Metrics: raw metric data about a service captured at runtime. metric instruments defined by Opentelemetry. observer supports data collection via asynchronous APIs, one data per collection interval.
Context: a span contains a span context, which is a globally unique identifier that indicates the unique request to which each span belongs and the data needed to transfer trace information across service boundaries. openTelemetry also supports a correlation context, which can contain user-defined attributes. The correlation context is not required and components can choose not to carry and store this information.
Context propagation: Indicates the passing of context information between different services, usually via an HTTP header. Context propagation is one of the key features of the Opentelemetry system. In addition to tracing, there are some interesting uses, e.g., performing A/B tests.
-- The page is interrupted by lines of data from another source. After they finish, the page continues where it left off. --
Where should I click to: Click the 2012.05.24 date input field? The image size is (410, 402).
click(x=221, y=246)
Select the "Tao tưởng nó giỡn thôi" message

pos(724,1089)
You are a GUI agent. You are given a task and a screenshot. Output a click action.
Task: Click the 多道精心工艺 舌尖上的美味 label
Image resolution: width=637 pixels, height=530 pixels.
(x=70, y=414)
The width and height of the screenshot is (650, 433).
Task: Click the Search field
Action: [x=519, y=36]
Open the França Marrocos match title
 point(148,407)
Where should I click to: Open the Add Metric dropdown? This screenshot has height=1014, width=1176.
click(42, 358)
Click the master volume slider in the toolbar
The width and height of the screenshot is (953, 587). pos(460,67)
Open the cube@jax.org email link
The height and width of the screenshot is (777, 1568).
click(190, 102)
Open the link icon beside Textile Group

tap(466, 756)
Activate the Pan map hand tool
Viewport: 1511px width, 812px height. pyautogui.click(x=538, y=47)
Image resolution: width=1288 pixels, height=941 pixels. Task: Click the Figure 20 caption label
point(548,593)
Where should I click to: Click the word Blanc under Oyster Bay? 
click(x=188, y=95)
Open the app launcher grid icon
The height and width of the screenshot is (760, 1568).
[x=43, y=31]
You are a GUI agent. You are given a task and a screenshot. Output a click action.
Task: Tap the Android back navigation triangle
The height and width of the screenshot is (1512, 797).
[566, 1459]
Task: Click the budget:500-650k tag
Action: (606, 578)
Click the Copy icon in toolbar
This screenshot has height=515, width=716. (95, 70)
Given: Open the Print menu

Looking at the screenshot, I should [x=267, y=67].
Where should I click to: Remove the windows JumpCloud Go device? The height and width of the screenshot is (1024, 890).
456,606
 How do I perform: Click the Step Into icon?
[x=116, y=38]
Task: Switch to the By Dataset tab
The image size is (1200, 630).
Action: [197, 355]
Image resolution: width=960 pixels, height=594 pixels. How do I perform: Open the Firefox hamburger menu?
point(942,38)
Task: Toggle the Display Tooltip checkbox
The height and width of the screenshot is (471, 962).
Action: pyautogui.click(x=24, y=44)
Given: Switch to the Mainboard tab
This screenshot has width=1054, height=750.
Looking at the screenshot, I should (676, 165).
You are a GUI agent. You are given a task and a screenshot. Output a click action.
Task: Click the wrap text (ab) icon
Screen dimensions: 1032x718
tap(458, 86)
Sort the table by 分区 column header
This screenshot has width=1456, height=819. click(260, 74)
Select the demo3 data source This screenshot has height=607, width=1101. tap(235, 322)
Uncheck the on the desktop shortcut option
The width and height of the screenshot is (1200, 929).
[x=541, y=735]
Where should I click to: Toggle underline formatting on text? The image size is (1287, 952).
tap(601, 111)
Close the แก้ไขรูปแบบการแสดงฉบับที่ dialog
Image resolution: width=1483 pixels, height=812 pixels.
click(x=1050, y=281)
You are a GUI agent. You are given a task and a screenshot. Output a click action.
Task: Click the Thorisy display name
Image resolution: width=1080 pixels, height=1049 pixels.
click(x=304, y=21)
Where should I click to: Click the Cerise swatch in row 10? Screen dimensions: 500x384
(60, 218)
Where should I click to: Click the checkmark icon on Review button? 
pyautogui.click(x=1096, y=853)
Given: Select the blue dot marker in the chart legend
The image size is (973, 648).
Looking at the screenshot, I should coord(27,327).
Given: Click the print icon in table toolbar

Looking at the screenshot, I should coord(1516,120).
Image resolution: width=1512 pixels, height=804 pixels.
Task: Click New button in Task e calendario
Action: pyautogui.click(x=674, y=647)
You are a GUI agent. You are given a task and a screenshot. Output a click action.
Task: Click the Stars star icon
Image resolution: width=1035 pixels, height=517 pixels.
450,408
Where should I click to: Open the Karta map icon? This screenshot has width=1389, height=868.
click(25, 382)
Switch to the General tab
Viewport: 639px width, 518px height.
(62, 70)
OpenTelemetry supports Context propagation through multiple protocols to avoid possible problems, but it is important to note that it is better to use a single method in your own application.
Benefits of OpenTelemetry
By combining OpenTracing and OpenCensus into one open standard, OpenTelemetry offers the following conveniences:
Simple choice: Instead of having to choose between two standards, OpenTelemetry is compatible with both OpenTracing and OpenCensus. Cross-platform: OpenTelemetry supports a wide range of languages and backends. It represents a vendor-neutral way to capture and transmit telemetry data to backends without changing existing tools. Simplifying Observability: As OpenTelemetry says, "High quality observations require high quality telemetry". Hopefully, we will see more vendors move to OpenTelemetry because it is more convenient and only requires testing of a single standard.